Exercise: Copy verbatim the span of lines beginning at the line that contains "Task: Enable the" and ending with the final line of the data. Exclude pictures from the copy.

Stored data:

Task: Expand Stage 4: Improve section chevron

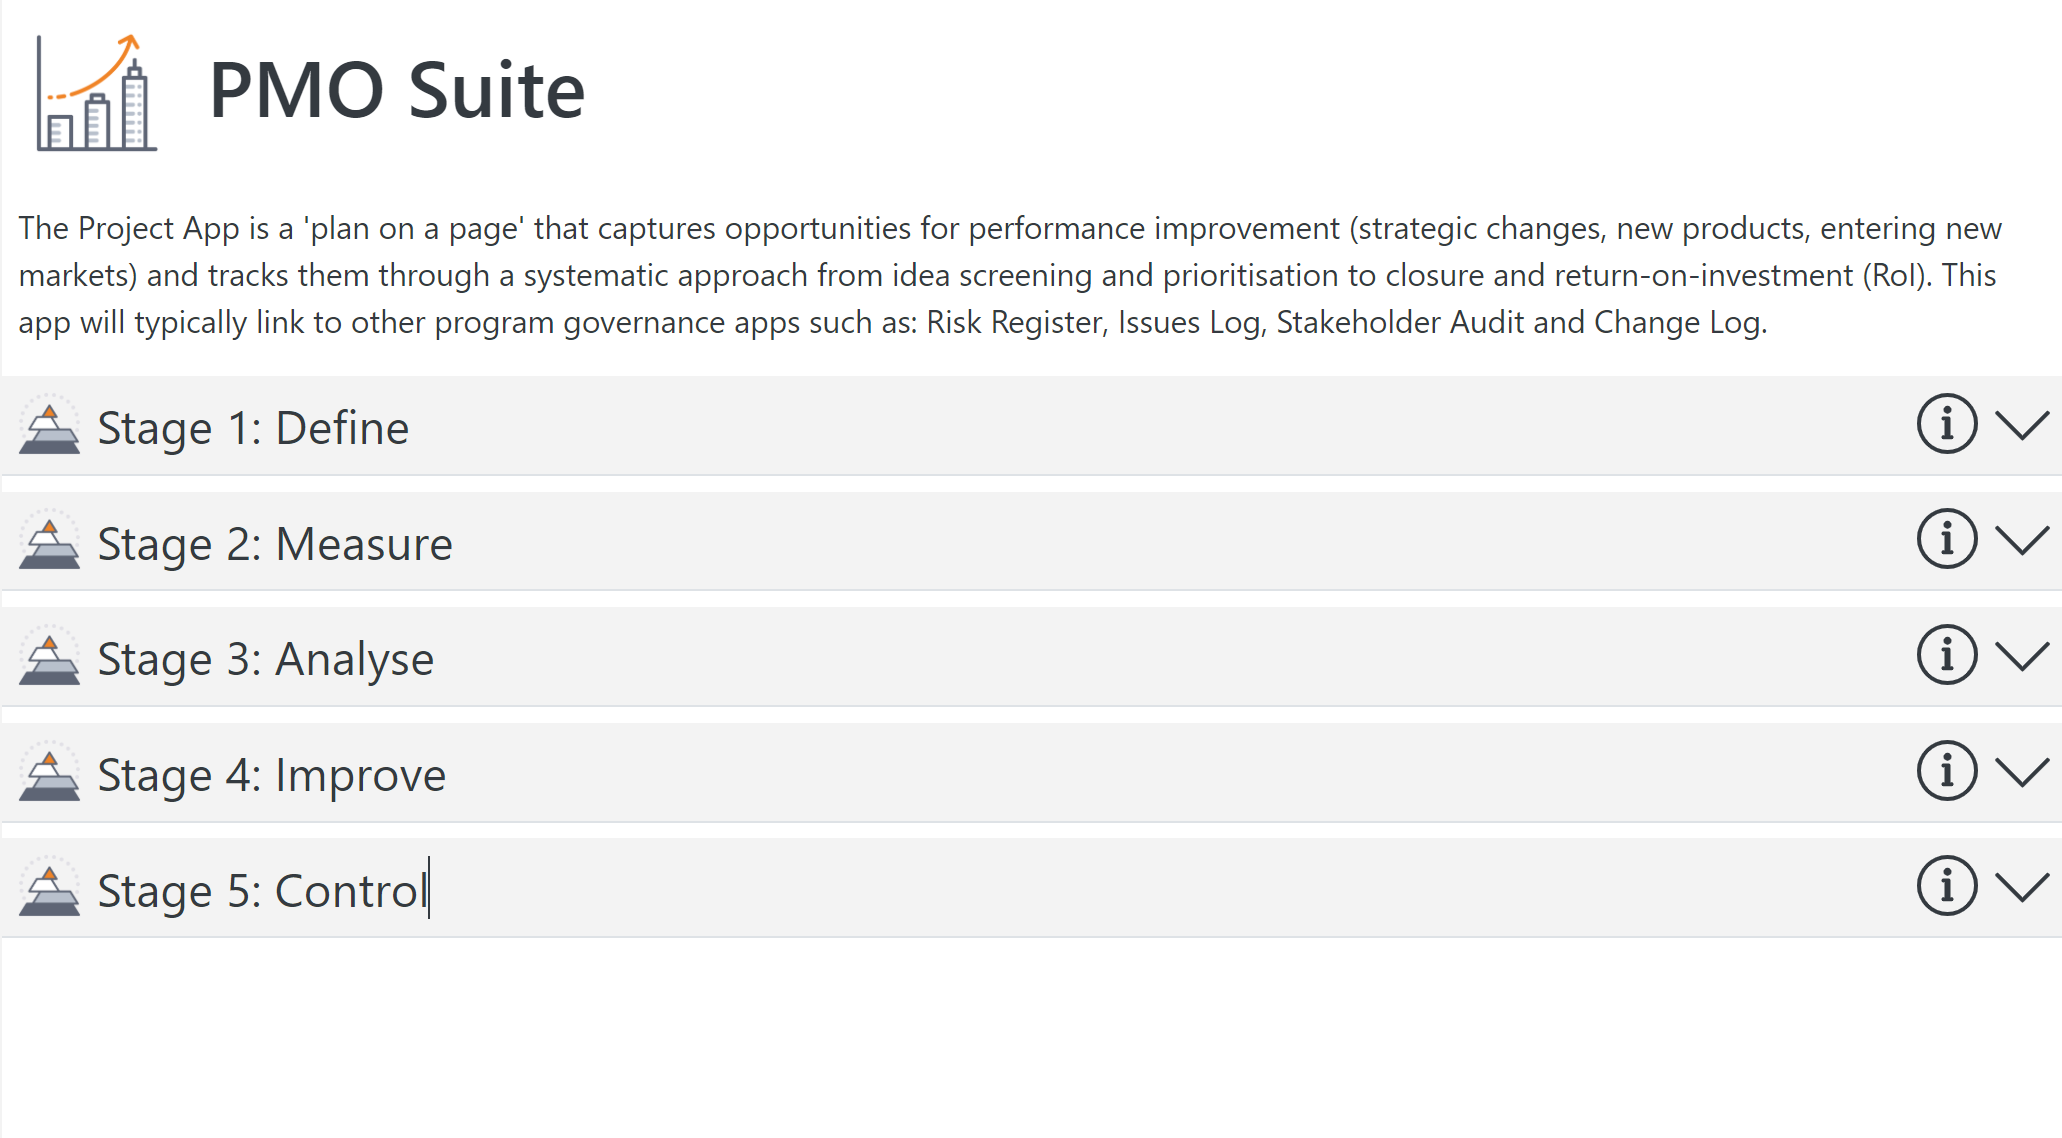Action: [2022, 772]
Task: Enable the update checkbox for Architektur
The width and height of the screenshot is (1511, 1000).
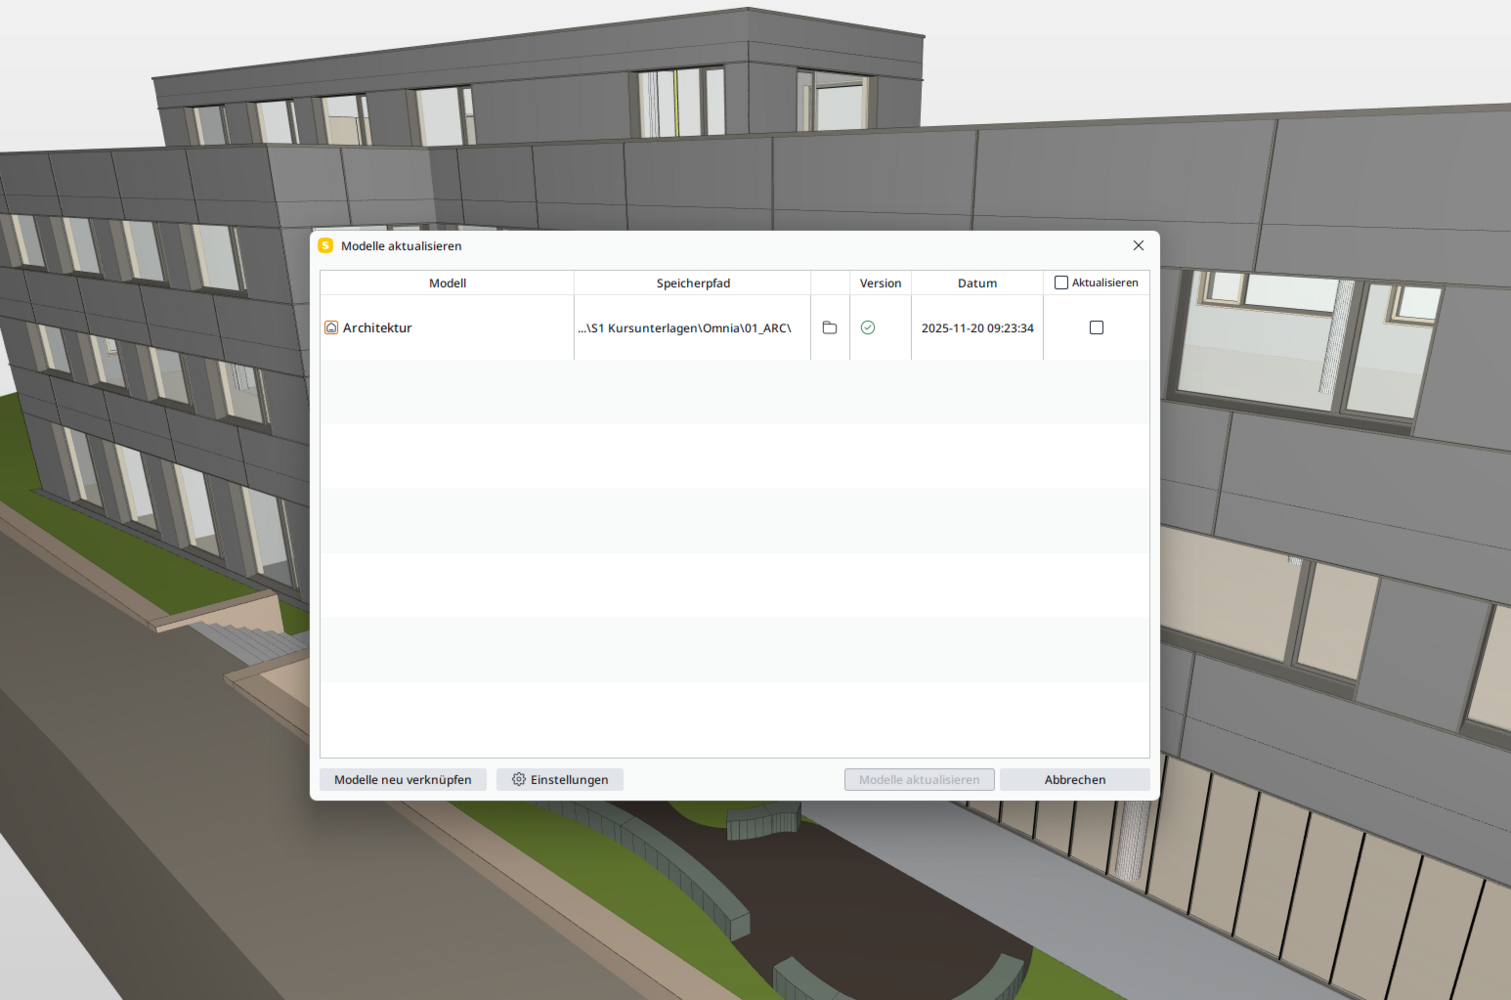Action: tap(1096, 328)
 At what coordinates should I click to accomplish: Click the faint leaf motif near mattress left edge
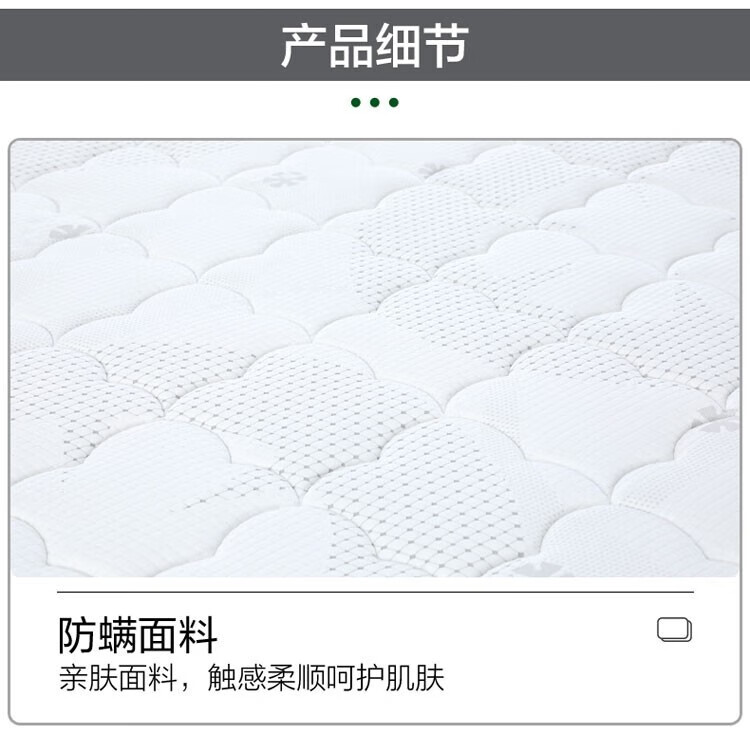tap(69, 233)
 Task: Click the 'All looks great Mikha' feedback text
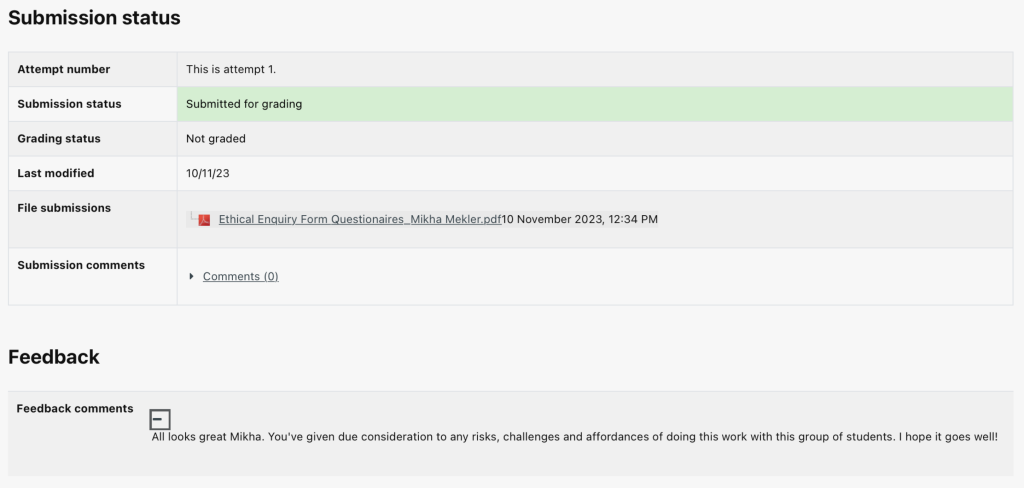tap(574, 437)
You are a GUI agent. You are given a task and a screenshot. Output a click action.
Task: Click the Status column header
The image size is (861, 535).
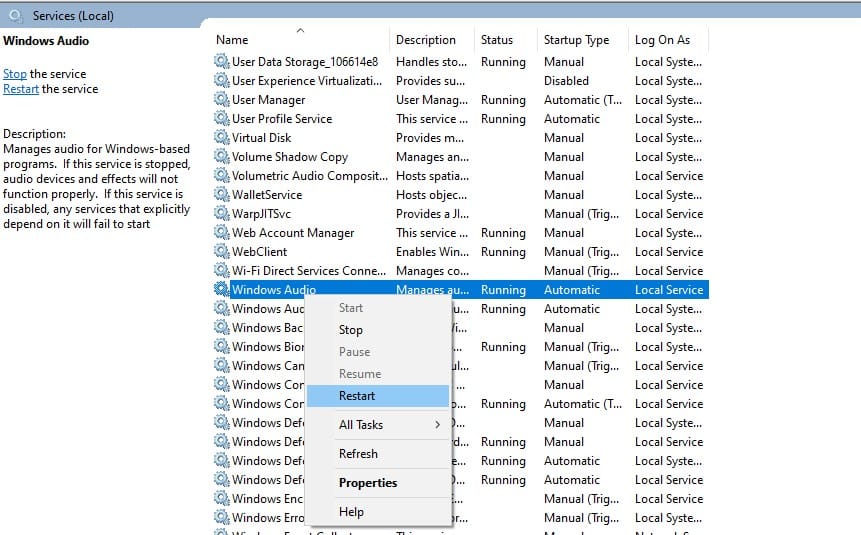497,40
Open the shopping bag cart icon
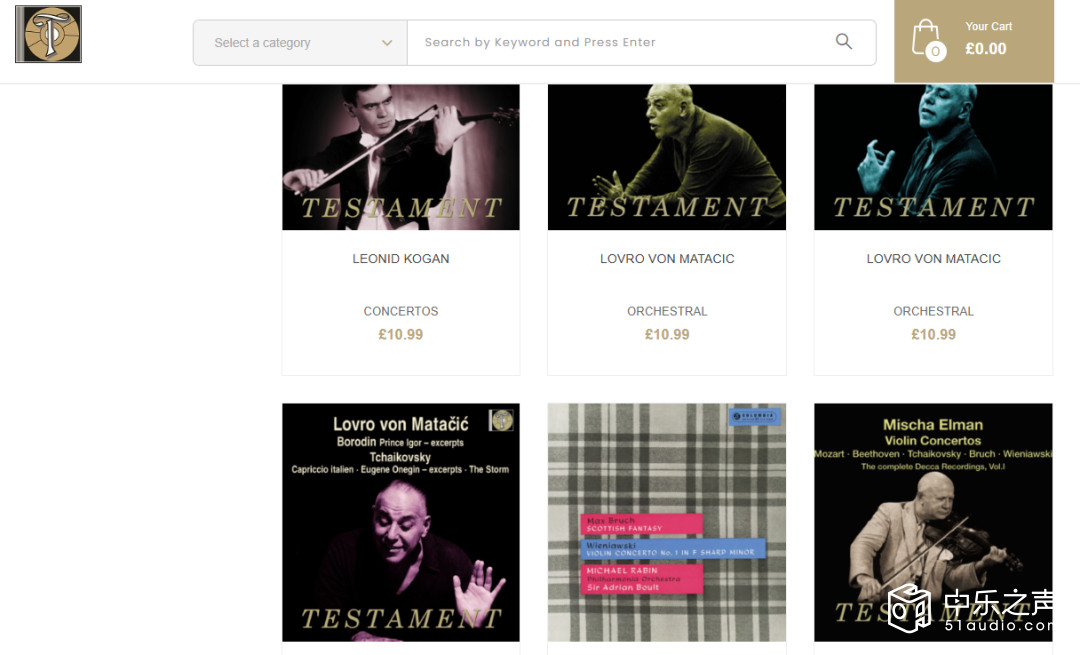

Output for this exercise:
Task: Enable the update checkbox for Architektur
The width and height of the screenshot is (1511, 1000).
Action: tap(1096, 328)
 At what coordinates should I click to accomplish: Click the faint leaf motif near mattress left edge
tap(69, 233)
 Task: Click the 'All looks great Mikha' feedback text
tap(574, 437)
You are a GUI agent. You are given a task and a screenshot. Output a click action.
Task: Click the Status column header
The image size is (861, 535).
497,40
Open the shopping bag cart icon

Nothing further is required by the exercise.